■ **TASK DESCRIPTION**: Search the entries for the word "will" and copy each line that has it.

(Stored items)
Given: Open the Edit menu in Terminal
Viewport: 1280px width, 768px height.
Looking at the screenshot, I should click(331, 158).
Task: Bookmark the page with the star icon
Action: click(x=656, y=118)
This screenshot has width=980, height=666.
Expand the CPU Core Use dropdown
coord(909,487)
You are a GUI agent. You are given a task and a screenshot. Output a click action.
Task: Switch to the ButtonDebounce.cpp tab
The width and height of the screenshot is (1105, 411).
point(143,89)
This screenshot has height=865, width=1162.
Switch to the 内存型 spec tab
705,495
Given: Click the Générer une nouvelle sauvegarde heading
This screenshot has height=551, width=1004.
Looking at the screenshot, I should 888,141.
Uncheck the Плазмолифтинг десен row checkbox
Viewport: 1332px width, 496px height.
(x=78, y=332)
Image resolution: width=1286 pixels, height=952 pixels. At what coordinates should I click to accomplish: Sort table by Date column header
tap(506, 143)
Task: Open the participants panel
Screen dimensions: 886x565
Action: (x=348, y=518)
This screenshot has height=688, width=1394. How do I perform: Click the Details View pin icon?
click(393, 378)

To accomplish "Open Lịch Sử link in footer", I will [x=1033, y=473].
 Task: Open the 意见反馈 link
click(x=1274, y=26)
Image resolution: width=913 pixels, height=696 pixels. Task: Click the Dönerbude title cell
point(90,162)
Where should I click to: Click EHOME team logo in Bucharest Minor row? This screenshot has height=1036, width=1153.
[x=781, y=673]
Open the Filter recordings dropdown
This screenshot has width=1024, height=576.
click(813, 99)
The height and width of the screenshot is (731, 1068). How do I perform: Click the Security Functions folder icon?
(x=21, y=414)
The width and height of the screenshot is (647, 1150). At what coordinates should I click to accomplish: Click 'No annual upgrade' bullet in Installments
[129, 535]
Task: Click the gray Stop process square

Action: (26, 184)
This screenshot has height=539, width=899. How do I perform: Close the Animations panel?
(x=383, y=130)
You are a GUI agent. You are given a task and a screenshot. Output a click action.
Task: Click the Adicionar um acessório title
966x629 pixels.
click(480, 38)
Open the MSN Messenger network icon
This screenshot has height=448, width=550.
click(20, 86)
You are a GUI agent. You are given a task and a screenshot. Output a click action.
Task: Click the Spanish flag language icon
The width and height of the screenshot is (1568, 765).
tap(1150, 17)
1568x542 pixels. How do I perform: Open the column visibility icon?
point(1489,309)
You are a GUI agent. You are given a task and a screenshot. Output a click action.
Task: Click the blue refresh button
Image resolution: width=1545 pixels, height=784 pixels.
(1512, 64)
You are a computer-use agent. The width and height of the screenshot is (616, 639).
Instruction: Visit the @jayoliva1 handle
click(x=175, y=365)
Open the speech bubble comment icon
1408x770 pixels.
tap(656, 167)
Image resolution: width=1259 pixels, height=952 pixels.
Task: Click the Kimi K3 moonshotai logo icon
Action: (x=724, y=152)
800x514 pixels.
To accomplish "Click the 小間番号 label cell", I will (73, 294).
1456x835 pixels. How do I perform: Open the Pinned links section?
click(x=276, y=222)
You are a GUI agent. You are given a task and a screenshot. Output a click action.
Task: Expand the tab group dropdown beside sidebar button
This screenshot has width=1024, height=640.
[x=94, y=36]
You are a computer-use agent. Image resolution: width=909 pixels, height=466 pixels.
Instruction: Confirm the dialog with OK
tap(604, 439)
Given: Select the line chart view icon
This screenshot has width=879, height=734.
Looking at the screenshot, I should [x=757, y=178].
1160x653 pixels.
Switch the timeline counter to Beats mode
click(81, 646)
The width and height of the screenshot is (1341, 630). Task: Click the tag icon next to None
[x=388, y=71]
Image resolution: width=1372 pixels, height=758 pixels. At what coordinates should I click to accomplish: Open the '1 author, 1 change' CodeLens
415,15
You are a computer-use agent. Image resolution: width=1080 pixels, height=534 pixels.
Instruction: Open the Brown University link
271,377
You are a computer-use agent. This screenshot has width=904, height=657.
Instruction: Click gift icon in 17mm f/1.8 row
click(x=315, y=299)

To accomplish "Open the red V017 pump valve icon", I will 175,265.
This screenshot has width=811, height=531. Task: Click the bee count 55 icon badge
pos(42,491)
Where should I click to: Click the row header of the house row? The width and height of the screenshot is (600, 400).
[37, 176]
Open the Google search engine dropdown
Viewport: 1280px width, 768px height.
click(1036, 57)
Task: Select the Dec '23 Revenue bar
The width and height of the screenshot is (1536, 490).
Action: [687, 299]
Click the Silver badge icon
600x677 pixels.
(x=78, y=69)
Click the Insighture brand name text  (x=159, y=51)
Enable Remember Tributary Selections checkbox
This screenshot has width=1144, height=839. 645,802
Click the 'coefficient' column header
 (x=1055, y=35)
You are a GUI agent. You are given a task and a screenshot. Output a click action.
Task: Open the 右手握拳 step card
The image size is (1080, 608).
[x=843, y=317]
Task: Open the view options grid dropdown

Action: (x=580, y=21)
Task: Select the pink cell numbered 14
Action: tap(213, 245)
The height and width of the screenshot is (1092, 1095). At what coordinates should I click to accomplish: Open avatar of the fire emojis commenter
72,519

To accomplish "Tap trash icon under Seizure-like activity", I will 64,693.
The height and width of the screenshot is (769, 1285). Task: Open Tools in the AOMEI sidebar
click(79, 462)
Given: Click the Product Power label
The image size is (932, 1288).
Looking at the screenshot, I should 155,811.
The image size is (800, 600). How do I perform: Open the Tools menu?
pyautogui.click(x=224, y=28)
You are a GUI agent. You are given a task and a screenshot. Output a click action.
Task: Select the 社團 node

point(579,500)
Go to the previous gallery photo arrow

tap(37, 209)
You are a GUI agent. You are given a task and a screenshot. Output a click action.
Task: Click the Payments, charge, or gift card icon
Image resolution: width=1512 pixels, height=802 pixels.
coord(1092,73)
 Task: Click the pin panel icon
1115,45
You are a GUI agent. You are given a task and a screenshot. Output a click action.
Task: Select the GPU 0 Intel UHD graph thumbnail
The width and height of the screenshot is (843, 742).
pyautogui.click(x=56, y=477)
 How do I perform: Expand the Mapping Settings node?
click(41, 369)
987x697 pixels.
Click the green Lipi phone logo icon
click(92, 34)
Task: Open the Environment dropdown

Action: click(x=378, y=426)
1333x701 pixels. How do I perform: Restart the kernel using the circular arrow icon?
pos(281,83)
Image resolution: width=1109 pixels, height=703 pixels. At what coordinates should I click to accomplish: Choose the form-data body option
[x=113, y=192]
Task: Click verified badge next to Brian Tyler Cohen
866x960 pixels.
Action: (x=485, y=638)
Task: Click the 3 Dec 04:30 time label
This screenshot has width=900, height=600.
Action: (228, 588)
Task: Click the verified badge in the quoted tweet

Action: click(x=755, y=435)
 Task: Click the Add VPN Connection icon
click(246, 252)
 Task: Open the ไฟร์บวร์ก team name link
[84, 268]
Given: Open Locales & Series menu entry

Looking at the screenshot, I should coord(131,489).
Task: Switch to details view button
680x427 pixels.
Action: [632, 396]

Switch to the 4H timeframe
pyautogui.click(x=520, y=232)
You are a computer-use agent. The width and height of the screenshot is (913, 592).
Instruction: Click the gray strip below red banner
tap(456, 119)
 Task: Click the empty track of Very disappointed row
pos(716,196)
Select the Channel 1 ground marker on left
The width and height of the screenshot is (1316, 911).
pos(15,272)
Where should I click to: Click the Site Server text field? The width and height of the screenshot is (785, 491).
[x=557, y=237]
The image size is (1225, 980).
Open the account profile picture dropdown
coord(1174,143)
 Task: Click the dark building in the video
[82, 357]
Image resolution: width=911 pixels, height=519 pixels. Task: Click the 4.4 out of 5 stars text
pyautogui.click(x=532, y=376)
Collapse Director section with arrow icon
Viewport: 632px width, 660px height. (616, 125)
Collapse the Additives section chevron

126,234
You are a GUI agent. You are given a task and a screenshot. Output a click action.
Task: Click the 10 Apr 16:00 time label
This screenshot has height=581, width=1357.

■ **SOLUTION TO THIS EXERCISE**:
To accomplish "Open Lịch Sử link in footer", I will [x=1033, y=473].
To accomplish "Click the 小間番号 label cell", I will (73, 294).
To accomplish "Open the red V017 pump valve icon", I will 175,265.
To accomplish "Tap trash icon under Seizure-like activity", I will 64,693.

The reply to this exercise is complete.